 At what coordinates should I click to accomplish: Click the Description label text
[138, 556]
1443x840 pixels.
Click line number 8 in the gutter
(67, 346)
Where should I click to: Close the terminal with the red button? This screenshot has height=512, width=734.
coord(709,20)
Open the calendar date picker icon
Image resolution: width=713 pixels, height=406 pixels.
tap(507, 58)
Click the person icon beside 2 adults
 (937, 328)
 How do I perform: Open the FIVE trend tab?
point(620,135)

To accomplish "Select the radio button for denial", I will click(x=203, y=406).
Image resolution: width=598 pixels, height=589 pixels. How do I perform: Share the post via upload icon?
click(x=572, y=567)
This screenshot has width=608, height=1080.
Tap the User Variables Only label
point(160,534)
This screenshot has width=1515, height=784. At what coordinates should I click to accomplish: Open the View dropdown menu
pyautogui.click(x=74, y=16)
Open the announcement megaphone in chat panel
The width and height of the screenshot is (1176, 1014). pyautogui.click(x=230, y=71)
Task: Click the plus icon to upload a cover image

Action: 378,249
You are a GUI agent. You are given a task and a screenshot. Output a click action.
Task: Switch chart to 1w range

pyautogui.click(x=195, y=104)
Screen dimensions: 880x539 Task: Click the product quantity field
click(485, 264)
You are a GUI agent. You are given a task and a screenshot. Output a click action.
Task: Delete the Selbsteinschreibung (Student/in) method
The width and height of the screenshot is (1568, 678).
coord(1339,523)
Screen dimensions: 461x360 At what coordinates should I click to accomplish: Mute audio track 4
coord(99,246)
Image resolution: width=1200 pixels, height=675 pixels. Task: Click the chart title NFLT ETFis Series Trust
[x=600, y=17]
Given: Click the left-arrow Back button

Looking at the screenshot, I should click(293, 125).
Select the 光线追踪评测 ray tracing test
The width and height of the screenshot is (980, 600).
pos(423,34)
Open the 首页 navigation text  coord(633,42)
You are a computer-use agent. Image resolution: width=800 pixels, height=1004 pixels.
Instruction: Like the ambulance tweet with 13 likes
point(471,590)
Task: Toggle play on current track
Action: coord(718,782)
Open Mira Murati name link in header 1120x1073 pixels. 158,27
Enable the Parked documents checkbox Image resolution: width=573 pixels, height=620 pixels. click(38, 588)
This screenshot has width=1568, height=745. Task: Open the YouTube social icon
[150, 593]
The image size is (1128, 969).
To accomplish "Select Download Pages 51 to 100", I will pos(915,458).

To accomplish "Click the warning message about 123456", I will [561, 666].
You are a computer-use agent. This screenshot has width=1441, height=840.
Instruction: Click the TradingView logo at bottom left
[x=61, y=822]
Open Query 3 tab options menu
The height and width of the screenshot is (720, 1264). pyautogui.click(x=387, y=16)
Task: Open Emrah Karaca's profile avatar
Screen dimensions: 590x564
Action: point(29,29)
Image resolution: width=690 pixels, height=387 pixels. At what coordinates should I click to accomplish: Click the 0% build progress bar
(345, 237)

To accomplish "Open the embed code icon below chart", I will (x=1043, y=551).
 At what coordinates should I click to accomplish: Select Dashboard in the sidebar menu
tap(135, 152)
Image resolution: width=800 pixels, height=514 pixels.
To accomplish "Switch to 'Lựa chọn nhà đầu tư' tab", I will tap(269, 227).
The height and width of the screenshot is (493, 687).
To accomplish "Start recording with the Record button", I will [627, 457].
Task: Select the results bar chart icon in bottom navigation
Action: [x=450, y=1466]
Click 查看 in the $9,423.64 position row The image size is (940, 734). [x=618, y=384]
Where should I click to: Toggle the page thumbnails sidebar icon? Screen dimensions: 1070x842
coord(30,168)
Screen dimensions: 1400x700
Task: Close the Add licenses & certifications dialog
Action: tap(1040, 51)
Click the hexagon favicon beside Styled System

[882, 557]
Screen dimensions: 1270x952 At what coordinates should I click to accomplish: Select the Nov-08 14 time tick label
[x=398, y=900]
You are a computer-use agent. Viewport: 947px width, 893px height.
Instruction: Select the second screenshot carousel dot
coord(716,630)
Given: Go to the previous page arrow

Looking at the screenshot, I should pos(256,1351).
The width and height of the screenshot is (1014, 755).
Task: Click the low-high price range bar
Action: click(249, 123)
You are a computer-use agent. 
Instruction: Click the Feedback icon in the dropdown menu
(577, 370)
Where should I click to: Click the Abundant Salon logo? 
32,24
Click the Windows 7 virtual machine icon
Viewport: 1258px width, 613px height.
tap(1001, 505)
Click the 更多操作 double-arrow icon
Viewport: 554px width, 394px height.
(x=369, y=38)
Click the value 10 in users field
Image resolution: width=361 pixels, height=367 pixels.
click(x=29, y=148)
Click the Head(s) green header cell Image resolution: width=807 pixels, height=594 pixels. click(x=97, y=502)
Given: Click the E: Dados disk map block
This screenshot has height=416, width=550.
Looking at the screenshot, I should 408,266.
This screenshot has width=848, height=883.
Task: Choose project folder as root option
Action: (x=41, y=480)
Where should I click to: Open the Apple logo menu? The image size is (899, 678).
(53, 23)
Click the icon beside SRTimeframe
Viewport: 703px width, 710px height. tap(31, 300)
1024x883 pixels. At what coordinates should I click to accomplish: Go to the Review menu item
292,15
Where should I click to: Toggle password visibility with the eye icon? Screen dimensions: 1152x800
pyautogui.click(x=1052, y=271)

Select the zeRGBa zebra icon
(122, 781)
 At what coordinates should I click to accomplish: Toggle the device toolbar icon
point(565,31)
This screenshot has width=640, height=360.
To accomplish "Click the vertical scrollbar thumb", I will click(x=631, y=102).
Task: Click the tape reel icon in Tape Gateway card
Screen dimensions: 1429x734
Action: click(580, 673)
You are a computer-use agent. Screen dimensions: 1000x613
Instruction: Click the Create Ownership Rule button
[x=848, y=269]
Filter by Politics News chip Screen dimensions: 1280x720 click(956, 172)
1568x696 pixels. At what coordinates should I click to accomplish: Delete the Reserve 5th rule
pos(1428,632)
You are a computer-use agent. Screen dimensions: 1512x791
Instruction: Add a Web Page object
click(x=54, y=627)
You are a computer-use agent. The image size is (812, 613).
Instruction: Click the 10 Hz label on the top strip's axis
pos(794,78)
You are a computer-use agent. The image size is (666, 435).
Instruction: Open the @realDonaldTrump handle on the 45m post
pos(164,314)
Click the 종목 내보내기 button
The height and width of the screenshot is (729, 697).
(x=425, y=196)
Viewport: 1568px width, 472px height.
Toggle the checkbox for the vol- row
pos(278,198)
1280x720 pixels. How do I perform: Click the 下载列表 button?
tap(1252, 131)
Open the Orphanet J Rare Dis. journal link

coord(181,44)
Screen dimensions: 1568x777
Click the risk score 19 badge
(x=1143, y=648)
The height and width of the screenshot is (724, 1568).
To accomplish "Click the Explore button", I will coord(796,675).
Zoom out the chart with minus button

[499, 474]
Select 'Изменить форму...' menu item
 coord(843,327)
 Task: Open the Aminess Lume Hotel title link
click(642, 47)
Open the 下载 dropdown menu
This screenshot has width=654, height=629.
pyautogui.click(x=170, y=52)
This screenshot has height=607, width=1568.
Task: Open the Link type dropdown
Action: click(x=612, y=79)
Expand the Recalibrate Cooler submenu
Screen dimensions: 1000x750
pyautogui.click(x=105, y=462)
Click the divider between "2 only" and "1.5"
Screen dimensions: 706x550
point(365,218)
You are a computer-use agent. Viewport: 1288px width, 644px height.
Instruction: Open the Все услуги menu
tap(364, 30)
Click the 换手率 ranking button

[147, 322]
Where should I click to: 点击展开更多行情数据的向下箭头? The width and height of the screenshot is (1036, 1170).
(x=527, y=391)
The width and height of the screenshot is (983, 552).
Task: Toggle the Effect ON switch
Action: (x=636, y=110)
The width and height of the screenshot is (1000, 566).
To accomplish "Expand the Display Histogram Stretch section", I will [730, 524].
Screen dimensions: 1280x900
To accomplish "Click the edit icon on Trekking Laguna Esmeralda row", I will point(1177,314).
--
• **What to produce**
From the records above, print exactly the lines that run from the line with "Click the icon beside SRTimeframe" to the line with "Filter by Politics", inclusive.

• **Expected output**
Click the icon beside SRTimeframe
Viewport: 703px width, 710px height. tap(31, 300)
1024x883 pixels. At what coordinates should I click to accomplish: Go to the Review menu item
292,15
Where should I click to: Toggle password visibility with the eye icon? Screen dimensions: 1152x800
pyautogui.click(x=1052, y=271)

Select the zeRGBa zebra icon
(122, 781)
 At what coordinates should I click to accomplish: Toggle the device toolbar icon
point(565,31)
This screenshot has width=640, height=360.
To accomplish "Click the vertical scrollbar thumb", I will click(x=631, y=102).
Task: Click the tape reel icon in Tape Gateway card
Screen dimensions: 1429x734
Action: click(580, 673)
You are a computer-use agent. Screen dimensions: 1000x613
Instruction: Click the Create Ownership Rule button
[x=848, y=269]
Filter by Politics News chip Screen dimensions: 1280x720 click(956, 172)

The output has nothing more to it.